* Task to complete
Among the lines below, keep only those from the one containing "This screenshot has width=752, height=598." through the one containing "Tick the select-all header checkbox", and reproduce them exactly.

* Data for processing

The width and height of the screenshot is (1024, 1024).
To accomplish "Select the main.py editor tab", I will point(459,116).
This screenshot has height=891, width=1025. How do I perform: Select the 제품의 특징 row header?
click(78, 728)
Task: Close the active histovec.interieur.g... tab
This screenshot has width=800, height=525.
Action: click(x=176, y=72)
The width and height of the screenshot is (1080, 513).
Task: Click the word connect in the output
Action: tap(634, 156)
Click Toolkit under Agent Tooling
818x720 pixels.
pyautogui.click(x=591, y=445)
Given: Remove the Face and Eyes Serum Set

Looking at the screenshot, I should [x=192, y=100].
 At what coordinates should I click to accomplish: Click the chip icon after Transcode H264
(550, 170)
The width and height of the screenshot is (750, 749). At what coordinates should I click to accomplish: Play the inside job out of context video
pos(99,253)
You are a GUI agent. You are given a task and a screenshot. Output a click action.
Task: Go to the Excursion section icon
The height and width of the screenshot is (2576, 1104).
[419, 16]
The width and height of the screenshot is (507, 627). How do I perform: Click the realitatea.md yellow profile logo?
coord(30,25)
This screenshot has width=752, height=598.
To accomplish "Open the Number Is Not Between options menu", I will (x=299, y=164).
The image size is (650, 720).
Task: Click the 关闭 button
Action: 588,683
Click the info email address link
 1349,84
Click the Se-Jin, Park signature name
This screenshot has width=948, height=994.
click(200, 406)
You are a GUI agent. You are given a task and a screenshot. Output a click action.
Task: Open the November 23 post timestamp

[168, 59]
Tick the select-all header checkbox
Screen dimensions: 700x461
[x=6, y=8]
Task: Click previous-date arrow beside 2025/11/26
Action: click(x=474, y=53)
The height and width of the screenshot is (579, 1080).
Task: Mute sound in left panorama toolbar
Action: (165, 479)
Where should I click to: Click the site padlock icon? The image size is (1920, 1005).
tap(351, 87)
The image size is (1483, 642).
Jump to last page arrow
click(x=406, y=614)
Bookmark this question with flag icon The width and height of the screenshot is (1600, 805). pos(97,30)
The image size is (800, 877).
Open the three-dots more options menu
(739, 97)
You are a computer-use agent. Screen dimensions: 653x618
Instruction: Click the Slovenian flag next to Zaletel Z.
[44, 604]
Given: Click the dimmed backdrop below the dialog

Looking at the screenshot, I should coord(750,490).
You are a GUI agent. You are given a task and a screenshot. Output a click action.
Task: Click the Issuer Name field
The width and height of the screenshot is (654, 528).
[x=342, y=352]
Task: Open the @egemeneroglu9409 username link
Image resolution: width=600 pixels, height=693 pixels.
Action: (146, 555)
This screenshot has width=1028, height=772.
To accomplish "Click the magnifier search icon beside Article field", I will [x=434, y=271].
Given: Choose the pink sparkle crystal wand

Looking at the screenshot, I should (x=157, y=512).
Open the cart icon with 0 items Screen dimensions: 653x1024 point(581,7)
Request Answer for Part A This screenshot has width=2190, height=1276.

* Exercise output
This screenshot has width=752, height=598.
To accomplish "Open the Number Is Not Between options menu", I will (x=299, y=164).
The image size is (650, 720).
Task: Click the 关闭 button
Action: 588,683
Click the info email address link
 1349,84
Click the Se-Jin, Park signature name
This screenshot has width=948, height=994.
click(200, 406)
You are a GUI agent. You are given a task and a screenshot. Output a click action.
Task: Open the November 23 post timestamp

[168, 59]
Tick the select-all header checkbox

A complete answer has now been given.